Re: Informal Book club
« Reply #12 on: March 15, 2026, 04:19:55 PM »
I am about to finish Raymond Ibrahim's book "The Two Swords of Christ". (I read "Defenders of the West" and "Sword and Scimitar" before that one). All three have expanded my understanding of the evils that were committed by muslims against Christians, and their real hatred for the truth. They also show how much men (and women) suffered for the faith. One goes over battles fought over the centuries against muslims, another tells about particular men who fought against jihad, and the last is about the warrior monks (the knights of the Temple and Hospital). I might read them again.

Re: Informal Book club
« Reply #13 on: March 15, 2026, 07:16:26 PM »
Yesterday I re-read Paddie’s Lament, about the so-called Potato Famine and its consequences for Ireland, having bad effects to this day. It was, in reality, an Irish-Catholic attempted genocide of the Irish by the British Protestants and Fɾҽҽmαsσɳɾყ. 
I read every year at this time in moemory of my Irish ancestors who died of starvation, were cruelly evicted from their homes, persecuted for their Faith, and those that God saved by sending them to the USA where they found more sufferings, discrimination, and different kinds of religious persecution. Nonetheless, the Irish who arrived as unwanted refugees in New York City still dominate essential aspects of city politics, public service, and religious life.If not for a few of them, I’d not be writing this comment.  

Re: Informal Book club
« Reply #14 on: March 24, 2026, 10:18:39 PM »
"The Triumph of the Blessed Sacrament", by Fr. Michael Müller (1877), is a book about the famous exorcisms of Nicola Aubry, who was possessed multiple times, and received complete freedom from the demons who possessed her, only due to the power of the Blessed Sacrament. It is truly soul-stirring to read.
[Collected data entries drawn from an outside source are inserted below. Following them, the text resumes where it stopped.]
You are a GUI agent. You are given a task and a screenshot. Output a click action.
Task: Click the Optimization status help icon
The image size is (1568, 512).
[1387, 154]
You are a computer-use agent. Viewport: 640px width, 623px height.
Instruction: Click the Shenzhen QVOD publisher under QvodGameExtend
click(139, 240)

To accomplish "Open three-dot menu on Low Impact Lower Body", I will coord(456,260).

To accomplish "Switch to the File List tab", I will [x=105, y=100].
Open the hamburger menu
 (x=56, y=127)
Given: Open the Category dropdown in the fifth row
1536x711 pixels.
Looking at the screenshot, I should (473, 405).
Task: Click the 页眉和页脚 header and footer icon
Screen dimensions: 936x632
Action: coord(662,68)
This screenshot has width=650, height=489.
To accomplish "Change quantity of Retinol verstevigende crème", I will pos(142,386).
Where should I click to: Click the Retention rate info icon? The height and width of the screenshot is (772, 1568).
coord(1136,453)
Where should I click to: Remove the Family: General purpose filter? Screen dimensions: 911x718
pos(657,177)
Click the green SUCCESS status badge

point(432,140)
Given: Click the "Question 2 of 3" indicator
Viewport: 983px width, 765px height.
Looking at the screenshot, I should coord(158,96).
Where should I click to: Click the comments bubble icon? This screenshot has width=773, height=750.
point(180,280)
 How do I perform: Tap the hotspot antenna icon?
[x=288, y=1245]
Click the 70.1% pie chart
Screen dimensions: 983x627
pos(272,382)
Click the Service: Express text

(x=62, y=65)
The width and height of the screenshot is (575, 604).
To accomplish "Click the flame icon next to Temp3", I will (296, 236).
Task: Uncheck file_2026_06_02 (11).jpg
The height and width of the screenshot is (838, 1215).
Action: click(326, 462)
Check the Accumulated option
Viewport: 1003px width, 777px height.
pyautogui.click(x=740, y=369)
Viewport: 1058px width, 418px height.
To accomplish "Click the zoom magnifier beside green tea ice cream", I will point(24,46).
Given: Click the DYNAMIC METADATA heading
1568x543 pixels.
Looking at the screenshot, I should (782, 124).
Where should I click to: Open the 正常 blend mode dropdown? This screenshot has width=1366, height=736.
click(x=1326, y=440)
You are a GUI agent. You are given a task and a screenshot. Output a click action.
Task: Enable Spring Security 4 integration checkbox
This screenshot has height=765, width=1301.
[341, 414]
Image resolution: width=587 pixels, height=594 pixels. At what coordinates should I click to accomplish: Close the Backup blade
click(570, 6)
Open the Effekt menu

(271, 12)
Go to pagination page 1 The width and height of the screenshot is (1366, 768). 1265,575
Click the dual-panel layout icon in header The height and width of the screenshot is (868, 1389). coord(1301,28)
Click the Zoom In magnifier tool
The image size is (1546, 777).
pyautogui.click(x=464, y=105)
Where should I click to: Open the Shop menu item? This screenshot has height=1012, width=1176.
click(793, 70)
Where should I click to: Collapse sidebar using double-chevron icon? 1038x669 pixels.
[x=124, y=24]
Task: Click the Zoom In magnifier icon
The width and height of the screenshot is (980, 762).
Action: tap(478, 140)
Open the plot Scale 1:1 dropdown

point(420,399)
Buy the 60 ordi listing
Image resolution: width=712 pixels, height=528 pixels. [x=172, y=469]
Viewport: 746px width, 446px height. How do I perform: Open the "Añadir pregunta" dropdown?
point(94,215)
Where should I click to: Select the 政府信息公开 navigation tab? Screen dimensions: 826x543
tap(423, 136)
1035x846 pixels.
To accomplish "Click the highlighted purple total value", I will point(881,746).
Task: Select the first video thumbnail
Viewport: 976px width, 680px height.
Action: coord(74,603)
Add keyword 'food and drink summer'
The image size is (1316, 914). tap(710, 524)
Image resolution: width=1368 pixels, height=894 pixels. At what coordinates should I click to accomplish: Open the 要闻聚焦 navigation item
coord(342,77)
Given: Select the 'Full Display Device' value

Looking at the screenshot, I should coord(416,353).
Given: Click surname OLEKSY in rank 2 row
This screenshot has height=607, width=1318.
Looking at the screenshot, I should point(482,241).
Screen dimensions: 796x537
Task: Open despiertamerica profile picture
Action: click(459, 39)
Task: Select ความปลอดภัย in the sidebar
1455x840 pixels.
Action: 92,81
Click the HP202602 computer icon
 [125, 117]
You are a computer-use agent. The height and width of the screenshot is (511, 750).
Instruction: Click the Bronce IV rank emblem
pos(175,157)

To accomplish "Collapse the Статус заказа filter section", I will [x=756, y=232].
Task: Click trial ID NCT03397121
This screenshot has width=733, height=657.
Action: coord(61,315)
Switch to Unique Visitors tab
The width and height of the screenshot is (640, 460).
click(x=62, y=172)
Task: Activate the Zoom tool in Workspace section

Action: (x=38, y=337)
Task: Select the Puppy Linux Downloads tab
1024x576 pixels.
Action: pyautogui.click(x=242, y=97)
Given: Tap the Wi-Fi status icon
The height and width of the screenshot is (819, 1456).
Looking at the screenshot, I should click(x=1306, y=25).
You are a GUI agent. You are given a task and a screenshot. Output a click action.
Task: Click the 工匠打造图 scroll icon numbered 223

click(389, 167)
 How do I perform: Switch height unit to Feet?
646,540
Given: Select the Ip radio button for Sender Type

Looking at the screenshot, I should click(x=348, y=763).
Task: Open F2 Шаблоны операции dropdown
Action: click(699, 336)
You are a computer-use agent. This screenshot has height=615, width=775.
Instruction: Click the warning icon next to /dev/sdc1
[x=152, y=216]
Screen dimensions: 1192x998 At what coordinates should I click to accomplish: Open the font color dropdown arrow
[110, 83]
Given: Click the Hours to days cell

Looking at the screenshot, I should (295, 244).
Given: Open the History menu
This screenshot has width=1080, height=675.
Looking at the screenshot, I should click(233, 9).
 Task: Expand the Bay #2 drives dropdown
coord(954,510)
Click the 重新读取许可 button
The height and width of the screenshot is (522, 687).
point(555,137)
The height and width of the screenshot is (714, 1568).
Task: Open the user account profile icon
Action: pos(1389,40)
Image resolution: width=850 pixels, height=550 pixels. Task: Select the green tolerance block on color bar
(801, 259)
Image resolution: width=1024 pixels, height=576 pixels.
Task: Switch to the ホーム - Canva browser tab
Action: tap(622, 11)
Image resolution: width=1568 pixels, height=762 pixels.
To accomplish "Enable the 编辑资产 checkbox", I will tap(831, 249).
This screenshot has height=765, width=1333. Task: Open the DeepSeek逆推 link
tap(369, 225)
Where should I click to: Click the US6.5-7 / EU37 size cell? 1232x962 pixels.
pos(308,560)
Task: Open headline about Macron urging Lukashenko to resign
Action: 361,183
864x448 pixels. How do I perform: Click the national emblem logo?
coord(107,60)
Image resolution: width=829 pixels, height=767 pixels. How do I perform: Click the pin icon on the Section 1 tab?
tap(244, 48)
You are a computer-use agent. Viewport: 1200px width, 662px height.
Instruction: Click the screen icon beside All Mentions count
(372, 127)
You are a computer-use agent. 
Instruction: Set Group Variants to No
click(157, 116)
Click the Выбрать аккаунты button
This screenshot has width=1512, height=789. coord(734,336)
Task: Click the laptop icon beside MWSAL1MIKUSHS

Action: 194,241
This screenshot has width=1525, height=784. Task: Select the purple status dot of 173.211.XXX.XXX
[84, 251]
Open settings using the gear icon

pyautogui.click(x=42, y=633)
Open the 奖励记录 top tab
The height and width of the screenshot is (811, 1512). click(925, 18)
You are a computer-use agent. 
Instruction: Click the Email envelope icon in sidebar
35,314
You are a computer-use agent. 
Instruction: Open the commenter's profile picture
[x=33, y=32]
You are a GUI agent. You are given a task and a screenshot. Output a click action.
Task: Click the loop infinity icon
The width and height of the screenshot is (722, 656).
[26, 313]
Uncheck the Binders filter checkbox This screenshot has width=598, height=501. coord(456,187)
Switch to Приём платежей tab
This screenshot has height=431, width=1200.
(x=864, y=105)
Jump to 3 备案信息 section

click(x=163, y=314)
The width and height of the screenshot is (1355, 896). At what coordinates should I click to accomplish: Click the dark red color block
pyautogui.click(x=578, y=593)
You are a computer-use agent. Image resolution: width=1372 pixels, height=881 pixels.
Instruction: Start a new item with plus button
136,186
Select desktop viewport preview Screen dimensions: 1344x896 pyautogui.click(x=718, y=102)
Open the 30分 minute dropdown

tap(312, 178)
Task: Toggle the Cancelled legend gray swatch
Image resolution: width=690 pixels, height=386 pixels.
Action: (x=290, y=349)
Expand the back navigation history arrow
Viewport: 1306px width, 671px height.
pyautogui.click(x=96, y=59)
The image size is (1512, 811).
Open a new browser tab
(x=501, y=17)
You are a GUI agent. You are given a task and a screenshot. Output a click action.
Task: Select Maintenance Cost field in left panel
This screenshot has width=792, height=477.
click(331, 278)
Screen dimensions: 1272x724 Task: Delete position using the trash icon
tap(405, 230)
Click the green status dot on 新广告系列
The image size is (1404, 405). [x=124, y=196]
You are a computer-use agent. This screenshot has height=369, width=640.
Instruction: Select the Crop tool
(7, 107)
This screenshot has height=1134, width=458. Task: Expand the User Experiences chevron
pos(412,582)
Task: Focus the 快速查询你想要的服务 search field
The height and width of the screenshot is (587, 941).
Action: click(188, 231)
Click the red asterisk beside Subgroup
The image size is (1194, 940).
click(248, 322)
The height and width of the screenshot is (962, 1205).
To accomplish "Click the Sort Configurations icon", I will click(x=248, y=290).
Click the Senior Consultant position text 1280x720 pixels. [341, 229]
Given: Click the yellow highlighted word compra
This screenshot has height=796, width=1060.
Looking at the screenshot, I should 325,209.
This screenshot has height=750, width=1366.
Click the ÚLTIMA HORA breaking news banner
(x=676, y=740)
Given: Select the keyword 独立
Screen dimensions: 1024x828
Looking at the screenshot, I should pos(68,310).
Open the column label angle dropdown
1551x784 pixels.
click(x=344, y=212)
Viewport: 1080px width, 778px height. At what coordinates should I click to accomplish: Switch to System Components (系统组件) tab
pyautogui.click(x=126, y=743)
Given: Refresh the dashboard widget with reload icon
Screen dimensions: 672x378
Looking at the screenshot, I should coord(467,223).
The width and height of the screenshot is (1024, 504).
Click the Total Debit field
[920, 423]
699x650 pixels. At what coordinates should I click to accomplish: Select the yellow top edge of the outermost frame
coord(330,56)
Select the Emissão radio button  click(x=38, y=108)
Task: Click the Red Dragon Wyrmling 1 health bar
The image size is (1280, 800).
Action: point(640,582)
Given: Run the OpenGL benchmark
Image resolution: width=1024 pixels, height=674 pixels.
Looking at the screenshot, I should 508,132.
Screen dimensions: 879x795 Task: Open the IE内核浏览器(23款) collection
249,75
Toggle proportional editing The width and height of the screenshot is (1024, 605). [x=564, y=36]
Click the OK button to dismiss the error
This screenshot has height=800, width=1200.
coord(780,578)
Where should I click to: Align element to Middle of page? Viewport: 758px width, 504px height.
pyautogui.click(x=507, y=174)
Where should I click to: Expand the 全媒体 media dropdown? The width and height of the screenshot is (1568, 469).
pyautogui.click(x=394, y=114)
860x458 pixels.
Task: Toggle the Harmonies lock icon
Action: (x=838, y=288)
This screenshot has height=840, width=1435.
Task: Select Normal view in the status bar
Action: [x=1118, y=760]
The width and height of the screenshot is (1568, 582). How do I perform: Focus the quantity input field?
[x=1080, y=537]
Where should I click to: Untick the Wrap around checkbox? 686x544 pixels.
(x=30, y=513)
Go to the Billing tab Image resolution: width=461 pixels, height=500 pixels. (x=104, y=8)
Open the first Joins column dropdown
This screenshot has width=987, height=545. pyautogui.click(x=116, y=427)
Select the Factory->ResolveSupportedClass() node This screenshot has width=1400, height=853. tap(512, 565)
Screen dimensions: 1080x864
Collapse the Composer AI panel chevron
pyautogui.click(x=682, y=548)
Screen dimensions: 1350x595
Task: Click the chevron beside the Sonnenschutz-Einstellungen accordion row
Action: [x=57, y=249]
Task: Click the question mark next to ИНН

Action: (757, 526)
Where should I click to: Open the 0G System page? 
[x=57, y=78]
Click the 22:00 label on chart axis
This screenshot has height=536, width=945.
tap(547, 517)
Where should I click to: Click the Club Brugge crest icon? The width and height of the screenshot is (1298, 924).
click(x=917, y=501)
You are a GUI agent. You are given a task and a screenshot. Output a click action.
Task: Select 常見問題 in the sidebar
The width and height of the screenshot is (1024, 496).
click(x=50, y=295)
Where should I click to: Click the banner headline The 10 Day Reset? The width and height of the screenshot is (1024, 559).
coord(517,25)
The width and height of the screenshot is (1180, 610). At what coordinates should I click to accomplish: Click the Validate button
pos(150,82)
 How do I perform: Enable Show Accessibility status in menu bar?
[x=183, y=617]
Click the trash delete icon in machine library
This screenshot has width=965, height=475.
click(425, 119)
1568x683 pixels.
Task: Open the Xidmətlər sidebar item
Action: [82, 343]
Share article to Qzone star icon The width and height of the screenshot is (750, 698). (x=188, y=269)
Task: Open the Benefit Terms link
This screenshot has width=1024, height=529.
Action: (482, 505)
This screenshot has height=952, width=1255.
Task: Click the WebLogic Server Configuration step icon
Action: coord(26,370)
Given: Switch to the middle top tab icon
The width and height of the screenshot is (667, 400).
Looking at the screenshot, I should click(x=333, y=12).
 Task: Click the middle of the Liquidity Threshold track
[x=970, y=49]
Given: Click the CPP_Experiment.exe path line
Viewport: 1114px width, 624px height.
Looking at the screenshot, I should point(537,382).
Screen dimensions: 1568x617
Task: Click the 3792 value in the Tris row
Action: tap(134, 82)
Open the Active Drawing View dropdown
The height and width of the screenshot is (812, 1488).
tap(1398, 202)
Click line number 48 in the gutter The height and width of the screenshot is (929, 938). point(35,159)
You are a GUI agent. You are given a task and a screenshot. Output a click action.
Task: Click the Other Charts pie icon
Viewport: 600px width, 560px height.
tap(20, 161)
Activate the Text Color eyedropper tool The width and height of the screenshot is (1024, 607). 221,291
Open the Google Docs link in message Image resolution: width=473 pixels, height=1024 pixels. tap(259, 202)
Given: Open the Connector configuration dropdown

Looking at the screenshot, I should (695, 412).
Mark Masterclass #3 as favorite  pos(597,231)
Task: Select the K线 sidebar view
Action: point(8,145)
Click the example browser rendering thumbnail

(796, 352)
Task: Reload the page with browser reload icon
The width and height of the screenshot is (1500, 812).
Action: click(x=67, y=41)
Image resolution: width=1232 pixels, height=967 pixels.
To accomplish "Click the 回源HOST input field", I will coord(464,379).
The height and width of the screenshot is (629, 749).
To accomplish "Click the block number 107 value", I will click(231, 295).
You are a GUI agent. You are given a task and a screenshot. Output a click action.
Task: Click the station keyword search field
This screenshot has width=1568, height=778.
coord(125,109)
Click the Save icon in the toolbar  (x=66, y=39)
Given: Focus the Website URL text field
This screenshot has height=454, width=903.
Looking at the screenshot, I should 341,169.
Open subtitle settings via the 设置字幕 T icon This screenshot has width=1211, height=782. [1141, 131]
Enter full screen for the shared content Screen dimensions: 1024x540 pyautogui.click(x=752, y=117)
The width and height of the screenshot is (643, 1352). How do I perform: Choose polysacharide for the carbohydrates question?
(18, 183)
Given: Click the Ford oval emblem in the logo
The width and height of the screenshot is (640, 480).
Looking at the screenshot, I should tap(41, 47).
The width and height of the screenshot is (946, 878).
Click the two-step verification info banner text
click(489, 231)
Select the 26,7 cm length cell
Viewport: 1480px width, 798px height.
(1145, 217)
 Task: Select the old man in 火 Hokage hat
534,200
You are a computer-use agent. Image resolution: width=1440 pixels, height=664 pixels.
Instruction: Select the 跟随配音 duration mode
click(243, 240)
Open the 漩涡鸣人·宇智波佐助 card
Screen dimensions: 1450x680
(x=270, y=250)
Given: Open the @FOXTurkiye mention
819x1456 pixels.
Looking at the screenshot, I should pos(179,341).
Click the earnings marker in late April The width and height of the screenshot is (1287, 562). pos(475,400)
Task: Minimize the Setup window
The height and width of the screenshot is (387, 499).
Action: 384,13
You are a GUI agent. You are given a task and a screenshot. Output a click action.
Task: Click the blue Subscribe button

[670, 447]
The account of her story provides an amazing testimony to the hatred that evil spirits have for this most Holy Sacrament, and at the same time, the power of Our Lord in humbly hiding Himself beneath the species of bread, for our salvation. Many Calvinists converted from witnessing Nicola's various deliverances. These exorcisms took place in the 16th century.

It is also interesting to note how the demons spoke through Nicola; how truly wicked and dishonest they are, how ardently they desire our destruction, and is therefore a good lesson for discerning the inspirations of evil spirits, as opposed to good spirits. It may also help us to examine ourselves, to see whether we behave more like demons in our daily lives.

Fr. Müller gives a good summary for discerning the difference between the inspirations of God, and the insidious suggestions of the devil, on p. 116-117:

“The visitations or communications of God, or of His angels, bring peace and holy joy; while the communications or visitations of the devil, on the contrary, bring trouble and discord. When the Lord comes in His gracious visitations, all is sweetness and peace. No disturbance of the physical system, no whirling and howling, no storm and tempest, no wringing and twisting of the arms and legs, no violent and indecent postures, no abnormal development or exercise of the faculties, mark the incoming of the Holy Ghost. All is calm and serene. The understanding is illuminated, the heart is warmed, the will is strengthened, and the whole soul is elevated by the infusion of a supernatural grace. There is no crisis, no forgetfulness, or awaking from a trance.”